Um bom exemplo desse crescimento, foi a festa em parceria com a Batekoo em São Paulo, na qual eles viajaram juntos a primeira vez e criaram uma experiência foda, passando no pique de trem bala da BXD. Sem contar uma entrevista que deram para o site "Meio & Mensagem", sobre quais eram as festas, ocupações e projetos que vinham tomando a cena. Agatha e KBrum desenrolaram assim, "as coisas foram acontecendo, nosso ânimo cresceu em fazer o projeto dar certo. Nisso, KBrum já estava nas gravações do primeiro álbum dele, o 'Top Bolt Top Shabba', além de preparar o primeiro clipe junto com o Severo, do Imperadores da Dança."
Todos puxam a responsa pra si, sem deixar os corres diários de lado.
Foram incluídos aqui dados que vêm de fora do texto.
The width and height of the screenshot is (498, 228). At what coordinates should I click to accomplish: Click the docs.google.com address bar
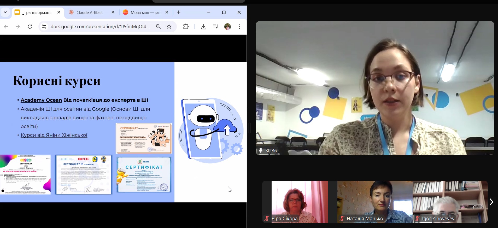(100, 27)
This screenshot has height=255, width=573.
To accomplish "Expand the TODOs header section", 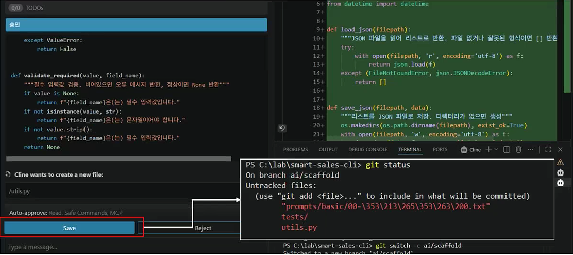I will coord(137,8).
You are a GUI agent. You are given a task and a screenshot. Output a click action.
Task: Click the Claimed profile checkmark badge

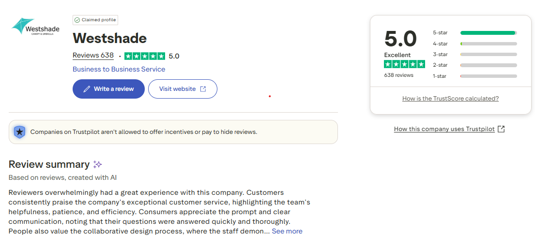pyautogui.click(x=77, y=20)
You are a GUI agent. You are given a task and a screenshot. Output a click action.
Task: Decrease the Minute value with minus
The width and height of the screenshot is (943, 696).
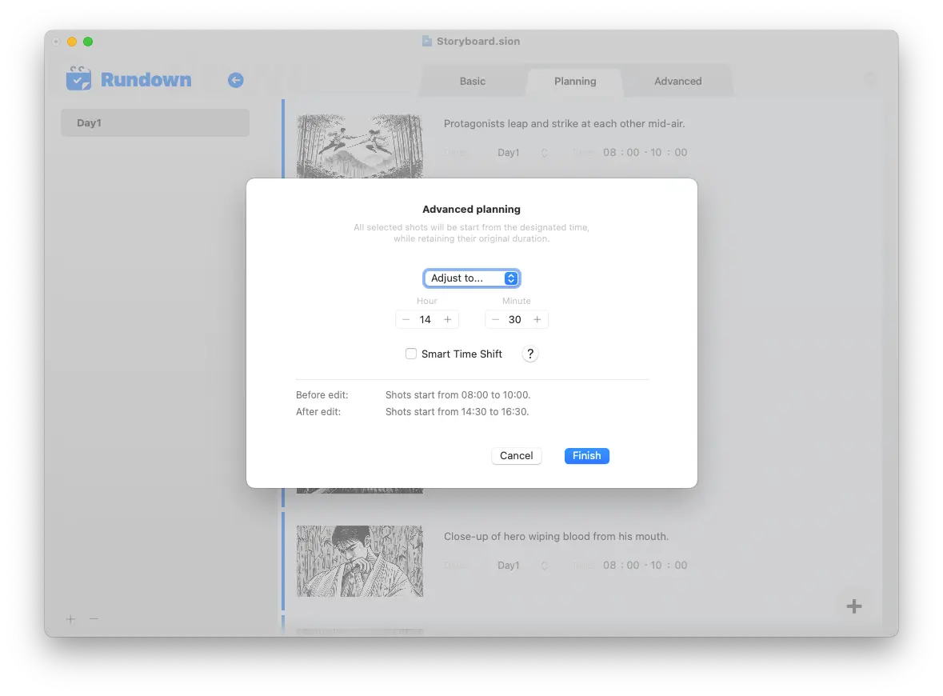tap(495, 319)
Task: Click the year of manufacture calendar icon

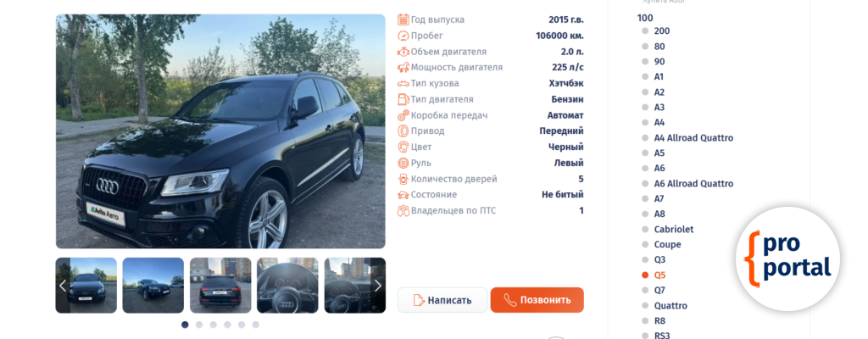Action: click(403, 19)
Isa explica que ser mãe não anula o seu rolé e vice-versa. O Dancehall é a espinha dorsal que atravessa a vida das pessoas por completo, e por isso é importante estudá-lo, enxergar que vai muito além de um gênero musical tornado popular recentemente. "Na maioria das vezes, o que chamam de Dancehall na pista, nem é realmente Dancehall, é só um som que simula o que ele é. A gente tem um trabalho de curadoria e estudo, pra manter nosso baile original de fato, e também de compartilhar o entendimento que estamos aqui pra viver nossa vida de maneira inteira, que o Dancehall pode sim me ajudar a compreender como lidar com as coisas do dia a dia, com meu filho e o que mais surgir."
A conexão entre os coletivos e projetos de Dancehall no Brasil, é um dos pontos que eles vêm investindo. Construir uma relação saudável com quem faz o mesmo corre é a meta, até pra pensar futuras colaborações.
"A gente precisa saber quem veio antes da gente e quem tá fazendo o mesmo corre. Acreditamos muito que é importante reconhecer quem construiu a estrada que a gente tá trilhando. A Família 7 Velas, de SP, sem dúvidas é um peça primordial da história do Dancehall no país e assim como eles, outros, que também estamos fazendo amizade e pensando parcerias futuras", compartilha KBrum.
Questionei eles sobre os próximos passos, o que vislumbram pro JamaiCaxias daqui pra frente, "mano, a gente abriu o TLOB, né? - The Life Of Baixada, um bar que funciona no Galpão Goméia, no centro de Caxias. Nossa meta é gerar grana e apoiar artistas daqui, conseguir trazer mais gente pra frequentar a cidade, vir pra Baixada. Estamos levantando isso um pouco por vez, a expectativa é de mais crescimento. Isso também faz parte de outro elemento que compõe o Dancehall, a Tabacaria e a relação com a Ganja."
Em dois anos de existência, demonstram uma maturidade consistente, analisando os pontos que precisam melhorar e o que já foi superado. Isa lembra do caso da festa de virada num sítio, que acabou dando errado por conta de um temporal que derrubou a luz da região. "Por causa da animação do ano maravilhoso que a gente passou com os bailes, decidimos fazer um rolezão com open bar e uma mega ceia, pra agradecer a todos que apoiaram a gente desde o início. Mas, na época, não havíamos nos preparado para surpresas, não tínhamos planejado o rolé todo, focando só na execução dele. De lá pra cá, criamos nosso processo de organização incluindo uma visão mais profissional, entendendo a necessidade de previsão de fluxo de caixa, público, bar, tempo, etc."
Original Baixada, original Dancehall, esse é o JamaiCaxias. Soltando rajada de fé e um "salaam aleikum, aleikum salaam". No pique Top Bolt Top Shabba, aproveitem pra curtir o álbum do KBrum no Spotify.
"Aí eu vô falar pra tu, baile legalizou, bem melhor que Zona Sul."